Published September 08. 2013 4:00AM
It was setting up to be the ultimate indignity during a summer inundated with them. Mike Thibault, the dismissed coach, would return to Mohegan Sun Arena on Friday night and clinch a playoff spot with his new team - the one that was 5-29 last year - on his old floor. Karma's a witch, right?
But a funny thing happened on the way to the Connecticut Sun taking another fastball to the ribs. The narrative changed. And maybe the 5,611 fans who were in full throat realized by the night's end that it wasn't about Thibault's return anymore as much as a salute to Anne Donovan's resolve.
Put it this way: What happens when the injuries heal, the draft choices come, trades happen and the people who don't want to be here are gone? What if a significantly more talented team illustrates the same give-a-damn as this one did Friday night - and has, frankly, through gruesome circumstances all summer?
They are still playing hard for Anne Donovan. Save all your "professional pride" bromides. Pro athletes have been known to call in the dogs and hose down the fire when they are 7-22. Not this one. And Donovan deserves some applause for that.
"Give Connecticut credit," Thibault said after the game. "I thought that those kids that did play played their butts off."
Eight of them played. Eight is enough, apparently, when there's want-to.
The conga line of injured players on the Sun bench - Lawson, Charles, Faris, Hightower - only added to the surreal scene at America's Most Beloved Arena. First, Thibault's return continued to feel awkward. The old regime has more friends here than the new one. Then there's the circumstances of the game. What if Washington really did clinch here? And then the fans. Not only did they show up. But they showed they still actually care - passionately - about a 7-22 team.

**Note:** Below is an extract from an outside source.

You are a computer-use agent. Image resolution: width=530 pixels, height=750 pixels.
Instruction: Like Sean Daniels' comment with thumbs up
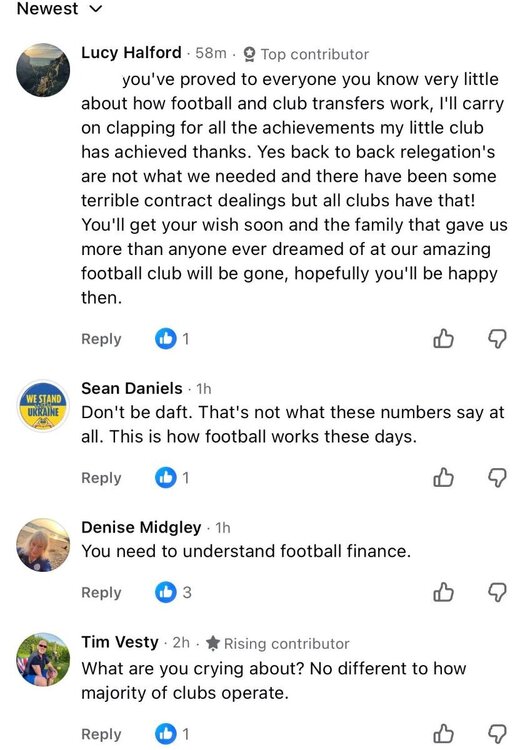click(x=443, y=477)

In 11 years covering the Sun, I've never seen anything remotely close to the bizarro world of Friday night. And yet from frustration came inspiration for the Sun fans, players and everyone else around the franchise.
Donovan wore a temporary look of happiness, but cracked, "I'm still miserable and I don't see that changing any time soon."
Kelsey Griffin, however, said, "Anne deserves a lot of credit. She came into a very difficult situation. I don't think enough people realize that taking on a successful program is almost more difficult than taking on an unsuccessful one. The standards were in place and really high. We were expecting a championship. Now, I'd like to think we're at least setting a foundation for next year."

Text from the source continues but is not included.